The tax facilitated pension accrual for employee pensions (also referred to as the second pillar pension or supplementary pension) will be scaled back even further as of January 1, 2015. Assuming a retirement age of 67 years, the maximum accrual percentage under a final pay plan will be 1.657% per year of service and 1.875% per year of service under an average salary plan. The permissible accrual percentages for defined contribution pension plans will also be reduced. At the same time, different state pension offsets will probably apply to both final and average salary plans. And as of January 1, 2015 the maximum pensionable salary for employee pensions will be capped at EUR 100,000 (less the state pension offset). It is crucial that employers amend the pension plans on time, i.e. before January 1, 2015. Not making these changes on time will have serious tax implications. The pension contributions will be fully taxed as of that moment (employee contribution non-deductible, employer contribution taxed). Moreover, the tax relief already obtained for the accrued pension rights will be reversed, which could result in the market value of the already accrued pension rights being taxed at a rate of 72% (including 20% deemed interest).

Net annuity and net pension

It will be possible to accrue net savings in situations where the EUR 100,000 threshold is exceeded. The savings can be made from the net salary or net income. An exemption will be introduced in box 3 for the saved amount. The benefits will not be taxed in box 1. The net savings can be made as either a net annuity or net pension.

Net annuity

Both employees and non-employees can take avail of a net annuity. According to the draft legislative text, the benefits will not be taxed in box 1 and the value will be exempt from the tax on deemed investment income in box 3. The box 3 exemption will be reclaimed upon surrender. The amount included in the assets in box 3 is equal to half of the value of the net annuity at the beginning of the year preceding the surrender, increased by the number of years, from 2015, of entitlement to the box 3 exemption, whereby a maximum of 10 years will be taken into account. A rebuttal provision will apply in the event this fixed approach proves to be disproportionately harsh.

The 2015 Tax Plan includes provisions which will make it possible to withdraw the annuity, in full or in part, before its maturity without incurring deemed interest (20%) in the event of long-term incapacity to work.

Net pension

Employers are obliged to offer employees whose pensionable salary exceeds EUR 100,000 (without taking the cap into consideration) a net pension if the general pension plan is mandatory for all employees. The legal provisions for the net pension are set out in the 2015 Tax Plan.

In general, the same rules apply as those for a net annuity, but with the added proviso that the Pensions Act also applies to net pensions, which means that the number of beneficiaries will be smaller and surrender is, in principle, not possible. Another important difference is that a net pension cannot be inherited, while a net annuity can be.

Revision of option rule for foreign taxpayers

As of January 1, 2015 the option rule for foreign taxpayers will be canceled. The option rule allows foreign taxpayers to claim deductions normally only available to domestic taxpayers (such as the mortgage interest deduction and the personal tax allowance). However, the option rule contains a number of provisions which allow the Netherlands to reclaim the deductions, in full or in part, in certain situations.
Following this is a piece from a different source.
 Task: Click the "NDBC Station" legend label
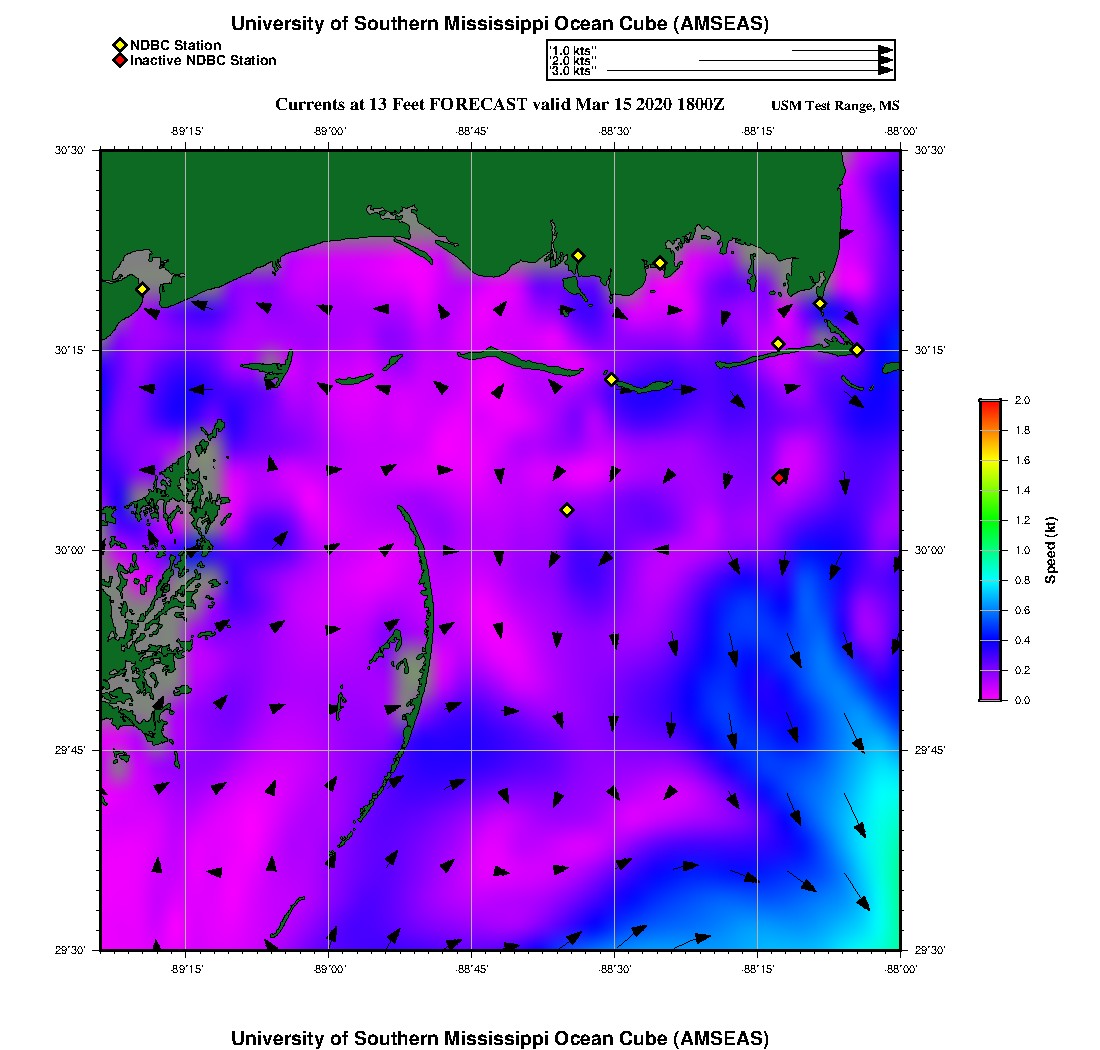176,45
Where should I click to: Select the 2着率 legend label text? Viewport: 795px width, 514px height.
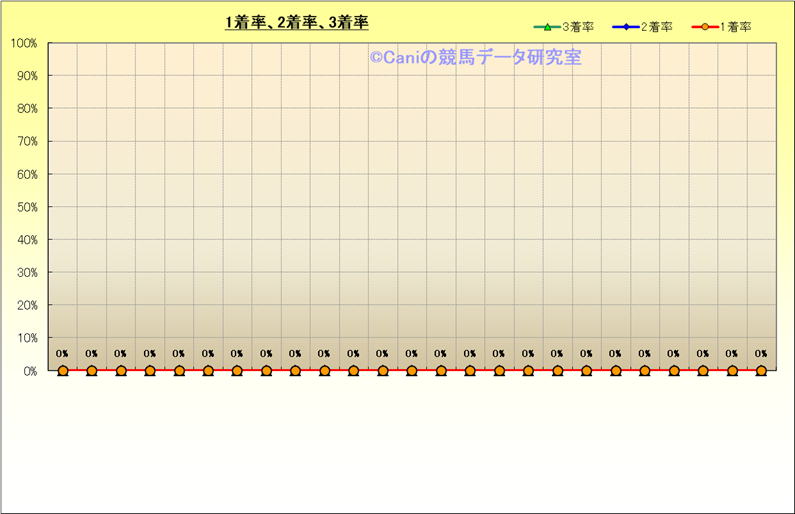click(x=656, y=27)
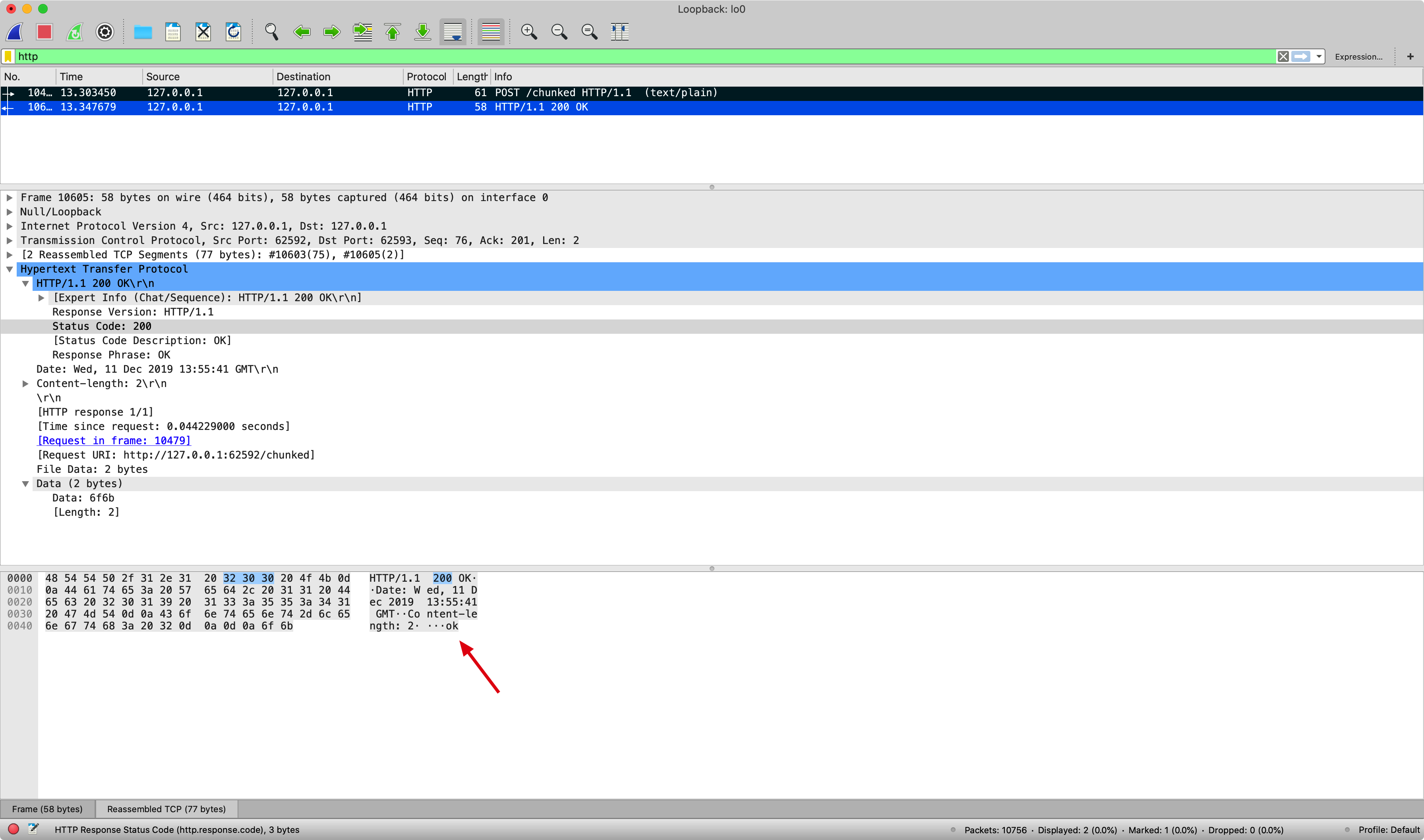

Because these restrictive measures could be contrary to EU law in certain situations, the new rules on qualifying foreign taxpayers had already been approved in the debates on the 2014 Tax Plan. Under these rules, foreign taxpayers whose income is for 90% subject to Dutch tax may claim Dutch deductions. The rules are only available to resident taxpayers of an EU Member State, an EER Member State, Switzerland or the BES islands. An important difference with the current option regime is that the taxpayer is, in principle, entitled to specific deductions rather than having to opt for them. Furthermore, the rules no longer contain provisions that would allow the deductions to be reclaimed.